On LinkedIn (of course) I read an article by LinkedIn CEO Jeff Weiner called "The Importance of Scheduling Nothing." It's a manifesto on the critical value of keeping unscheduled blocks of time (30-, 60- or 90-minutes) on your calendar. Weiner rightly argues that managing your time and organizing your life simply to fit a few more meetings and tasks onto your calendar is a fool's errand. Without open time to think, coach, share and consider, managers can't manage, leaders can't lead and professionals never grow. So read Weiner's article so you know what you should be doing with all that time you save.
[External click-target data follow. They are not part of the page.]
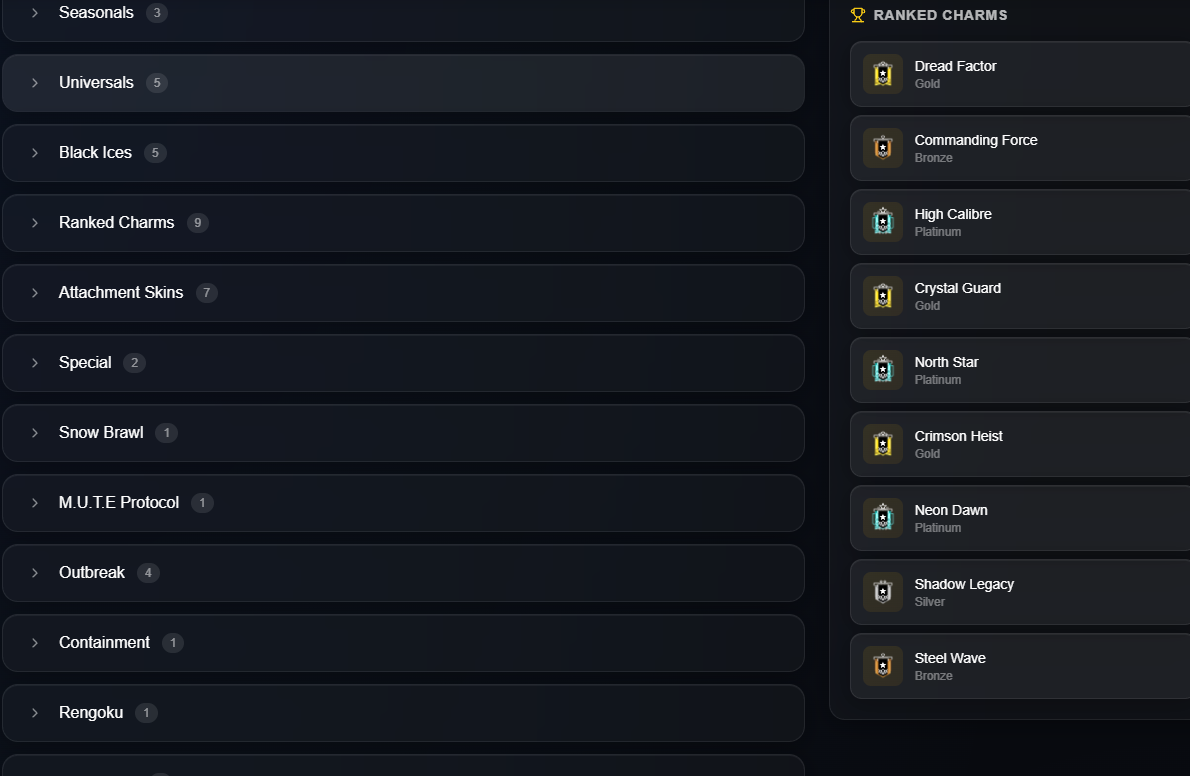Open the Outbreak category row
The height and width of the screenshot is (776, 1190).
pyautogui.click(x=403, y=573)
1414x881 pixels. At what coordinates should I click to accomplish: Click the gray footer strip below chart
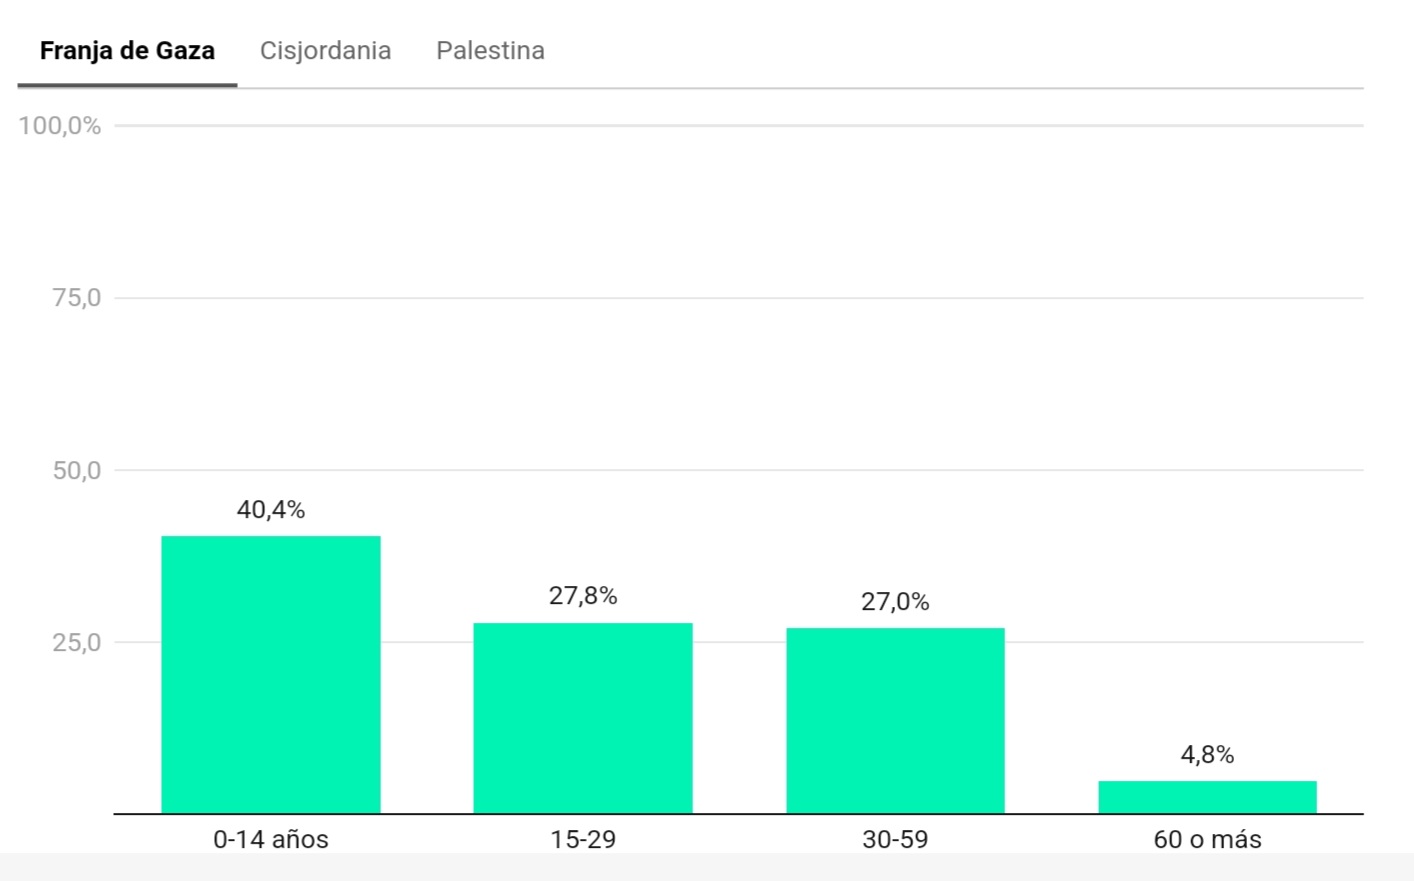(x=707, y=867)
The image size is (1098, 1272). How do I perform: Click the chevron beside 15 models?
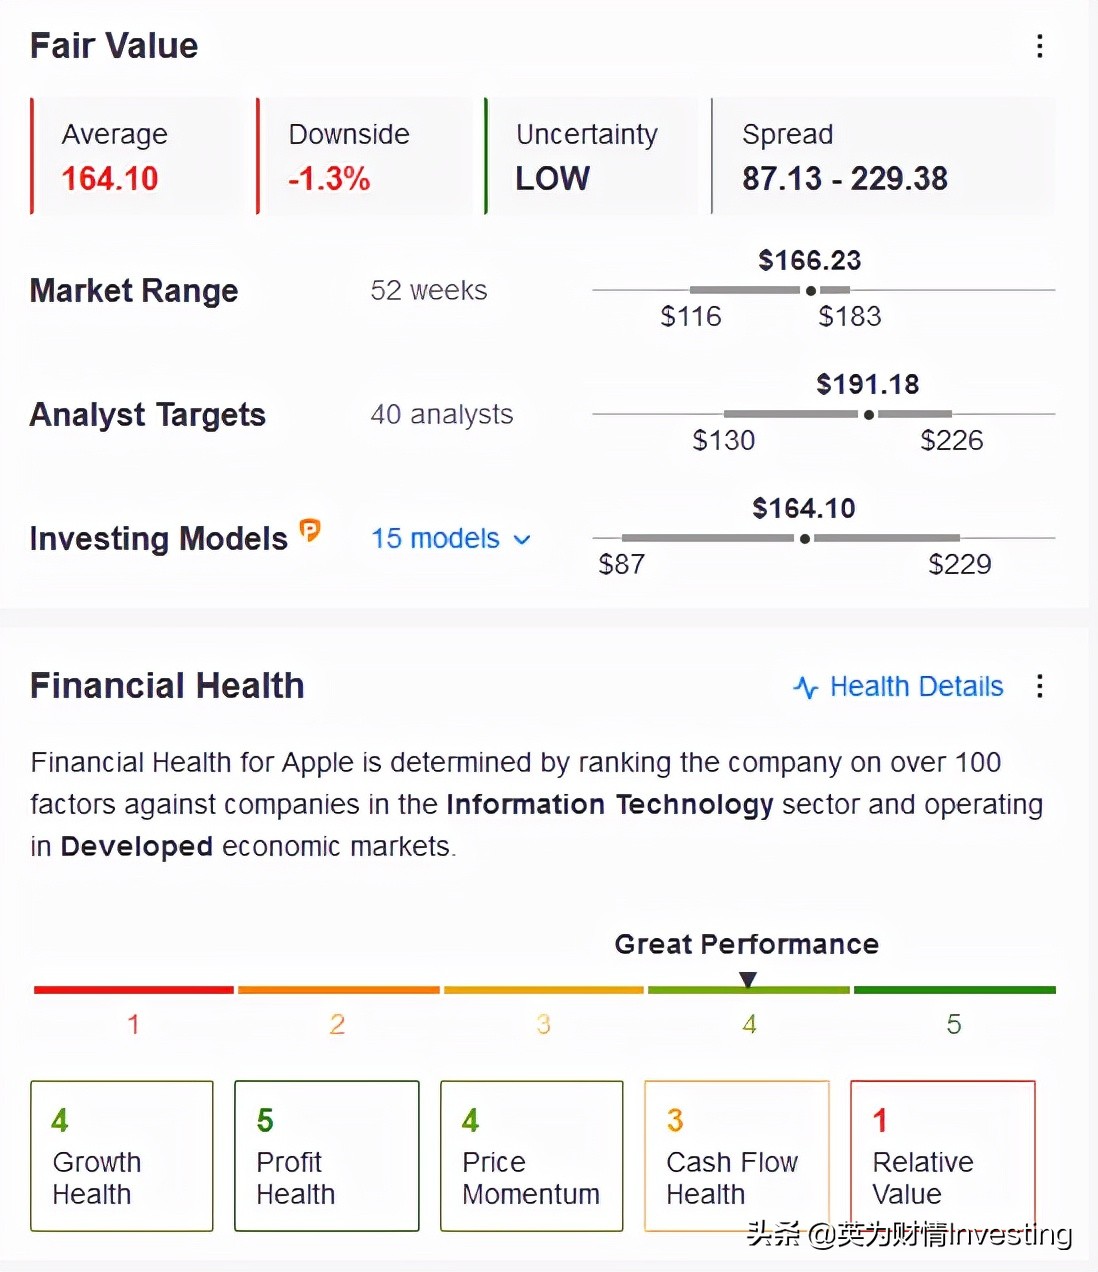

#11: Separate Thinking and Execution to Execute Faster and Think Better. How often we find ourselves hammering nails while also revising the blueprint. This is a classic case of slowing down some so you can ultimately go faster. To stick with the carpentry metaphor, "Measure twice. Cut once."

#2: Only Plan 4-5 Hours of Real Work per Day. Over-estimating how much you'll be able to get done in a workday is a sure fire buzz kill. Days fill up with the unplanned and unanticipated. This one fits really nicely with Jeff Weiner's advice to maintain open blocks. Some of the best stuff can happen when you're not chained to an impossibly long bullet list.

#12: Organize Important Meetings Early During the Day. Time Leading Up to an Event is Often Wasted. Not only that, but eliminating those 5 or 6 hours of second-guessing and performance anxiety just might bring out the best in your team...and give you the back half of the day to execute on the brilliant ideas and breakthroughs you hatched over bagels and coffee.

#20: If Something Can Be Done 80% as Well by Someone Else, Delegate. This one hit me right between the eyes. If there was a patron saint for micro-managers and control freaks, I'd build a shrine. I see it in myself and in others: the only way our industry, our companies and our teams grow is by letting go. But the "80%" in this sentence puts the onus on you to brief, train and communicate clear goals and directions to your people. Vital.

Being more effective and efficient with your time doesn't just mean getting more stuff done. What you discovered, who you empowered, how you decided an important question...this is the stuff of true success.